While the U.S. struggles to improve higher education attainment numbers, the rest of the world is catching us in what has always been a reliable strength – science, technology and engineering. China and Korea, to name just two global competitors, are granting engineering degrees at five times the U.S. rate and university research by these rapidly developing economic competitors is leaping ahead with much of the research funded by the private sector.
Boise State University’s wise and politically savvy president, Bob Kustra, recently called for an Idaho Consensus to “appreciate and support higher education.” Kustra is precisely correct. The Idaho higher education leadership, the political class, the Idaho business community, alums and everyone who cares about the economic and cultural future of Idaho need to get it together. We need a consensus about what to do, what to spend, where to invest and how to compete.
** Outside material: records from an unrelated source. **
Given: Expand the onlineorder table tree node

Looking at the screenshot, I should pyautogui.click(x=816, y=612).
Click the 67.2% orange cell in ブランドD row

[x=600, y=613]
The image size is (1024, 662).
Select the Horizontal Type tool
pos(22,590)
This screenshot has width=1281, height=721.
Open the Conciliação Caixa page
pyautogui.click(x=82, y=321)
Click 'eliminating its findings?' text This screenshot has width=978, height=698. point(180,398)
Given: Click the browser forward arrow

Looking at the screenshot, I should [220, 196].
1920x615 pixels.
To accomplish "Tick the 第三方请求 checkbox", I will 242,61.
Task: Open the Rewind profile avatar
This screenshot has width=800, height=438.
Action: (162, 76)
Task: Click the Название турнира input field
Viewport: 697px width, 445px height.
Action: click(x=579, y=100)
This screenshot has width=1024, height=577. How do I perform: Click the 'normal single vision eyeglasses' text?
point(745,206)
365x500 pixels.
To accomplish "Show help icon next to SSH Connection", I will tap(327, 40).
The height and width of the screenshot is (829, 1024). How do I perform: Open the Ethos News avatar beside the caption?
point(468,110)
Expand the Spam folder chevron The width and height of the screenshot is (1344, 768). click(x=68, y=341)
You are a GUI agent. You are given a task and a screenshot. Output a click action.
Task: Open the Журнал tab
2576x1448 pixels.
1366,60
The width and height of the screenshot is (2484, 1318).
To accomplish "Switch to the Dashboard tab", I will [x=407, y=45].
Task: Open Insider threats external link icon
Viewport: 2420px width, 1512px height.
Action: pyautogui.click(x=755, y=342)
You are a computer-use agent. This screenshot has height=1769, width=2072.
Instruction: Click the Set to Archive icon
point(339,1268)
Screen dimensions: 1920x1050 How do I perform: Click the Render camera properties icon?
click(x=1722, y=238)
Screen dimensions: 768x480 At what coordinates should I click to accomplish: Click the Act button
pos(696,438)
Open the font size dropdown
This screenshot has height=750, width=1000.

It is an old cliche, but that doesn’t mean that its not true, to say that Idahoans can wildly value the football accomplishments of Boise State’s Broncos, but can’t seem to muster anywhere near the same enthusiasm for an equally accomplished higher education system backed by a smart investment and attainment strategy.
No football in Korea or China, I guess, but if we keep calling the same plays here those skillful and aggressive competitors are just going to run up the score. No one is going to like that game plan or where we’ll rank in a intellectual poll that will mean a lot more than who plays for a national championship on the gridiron.